Ayshy, if I have made mistakes along the way, I’m sorry. I didn’t always get it right. I had to try different ways because you couldn’t tell me which way worked, I had to guess. I Cried when I was wrong, I cried when I was right. So many times I wanted you just to give me a nod or the look to say, “yes mummy, this is working!” So many times I willed for a reaction from you. If I’m brutally honest the desperation to know what you was thinking drove me to the edge many times. Some days you wouldn’t even make eye contact. You wouldn’t let me hug or comfort you. Those moments literally broke my heart. I felt as though I had failed you. I felt as though my promises were falling apart. I felt I was failing you as a mother. I would pick myself up after these days, with a stronger resolve! I was determined that at some point we would make progress. Some day I know you will give me that nod and that reaction that my heart & soul needs so much!

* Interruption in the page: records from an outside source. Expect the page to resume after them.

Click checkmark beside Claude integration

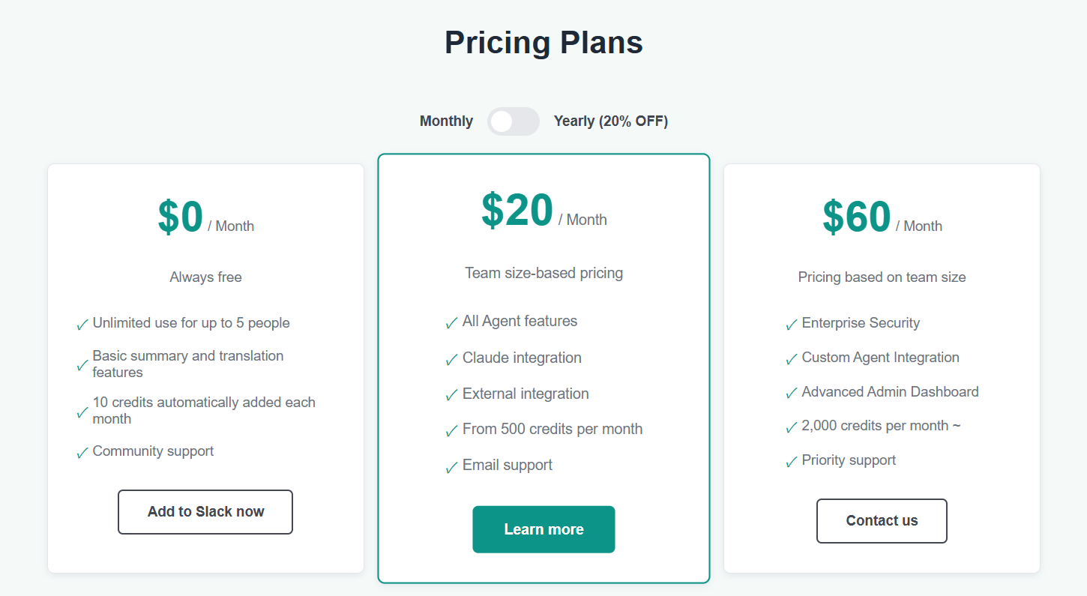point(451,360)
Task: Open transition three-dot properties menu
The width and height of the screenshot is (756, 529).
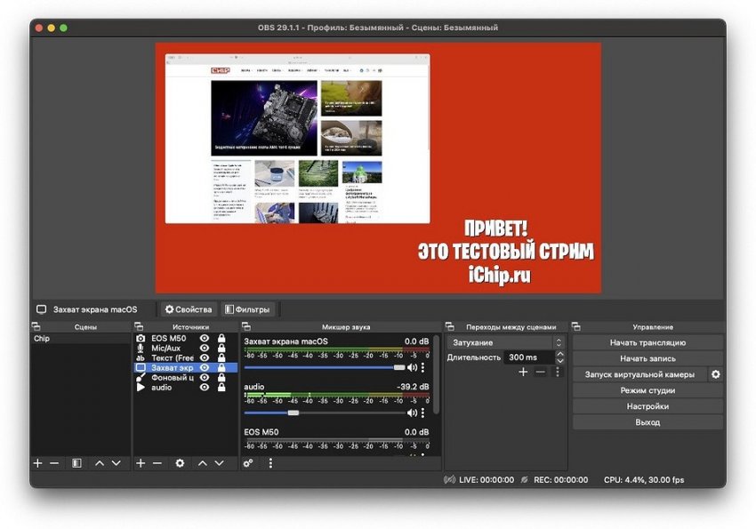Action: 558,372
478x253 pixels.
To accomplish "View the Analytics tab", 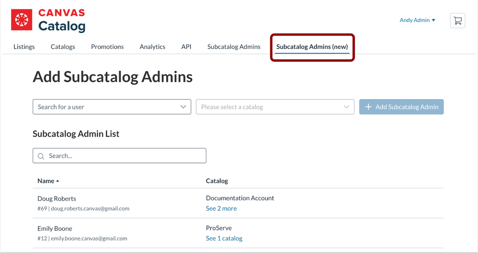I will click(152, 46).
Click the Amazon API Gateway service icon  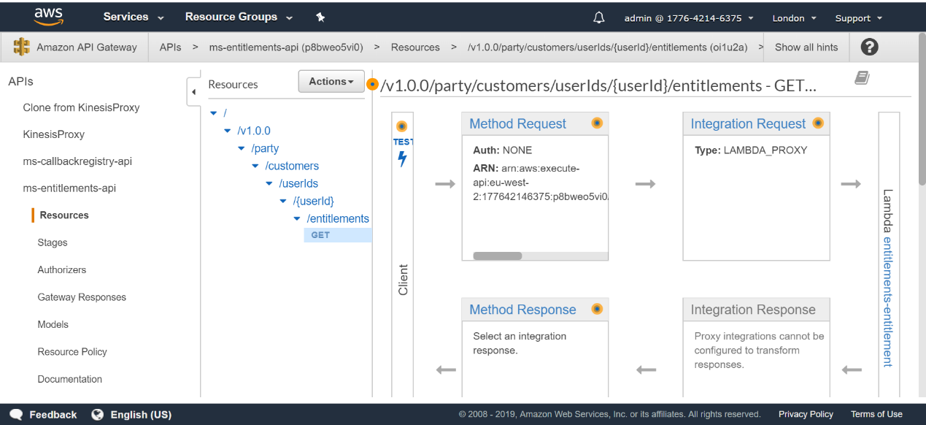pos(22,47)
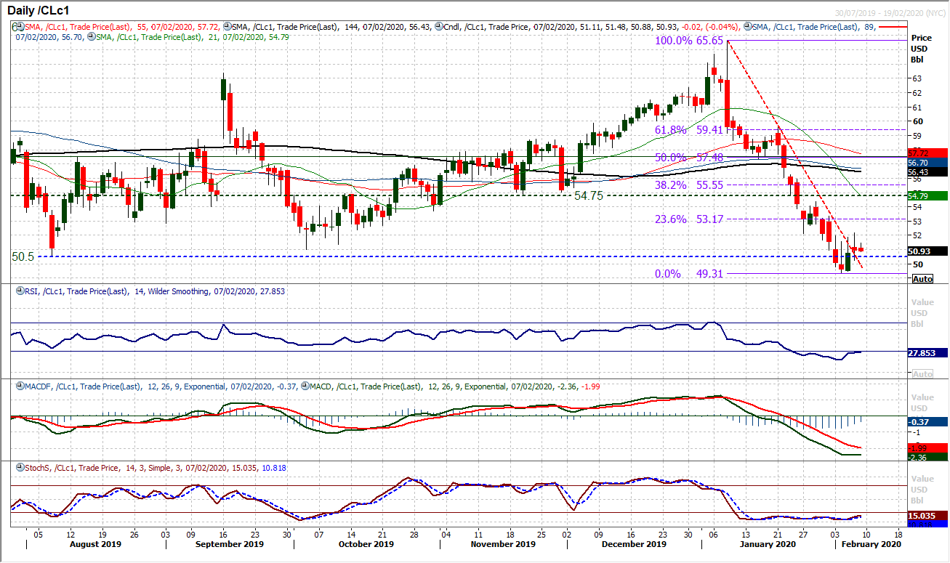Select the 100.0% 65.65 Fibonacci label
Image resolution: width=950 pixels, height=563 pixels.
pyautogui.click(x=690, y=41)
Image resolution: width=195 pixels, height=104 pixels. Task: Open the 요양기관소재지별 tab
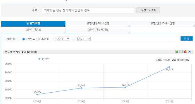98,31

It’s been such a long road, extremely painful, utterly heartbreaking and days were I believed that world would be a better place without us. If I couldn’t get it right for you who else would? But I truly believe God got us through it, after all, I only had faith on my side everything was against us. Slowly extremely slowly we started making progress. It wasn’t huge or life changing. It was slow but I could see a difference. The day you started school you looked so grown up in your uniform. We should have been talking about how great this was going to be, how you would make new friends & learn new things and how lovely the teachers would be that would look after you when I wasn’t there. Instead I was there with visual inputs, hoping you would understand. I wasn’t wrong about school though. Alexandar taught you many things, in fact they taught me many things too. 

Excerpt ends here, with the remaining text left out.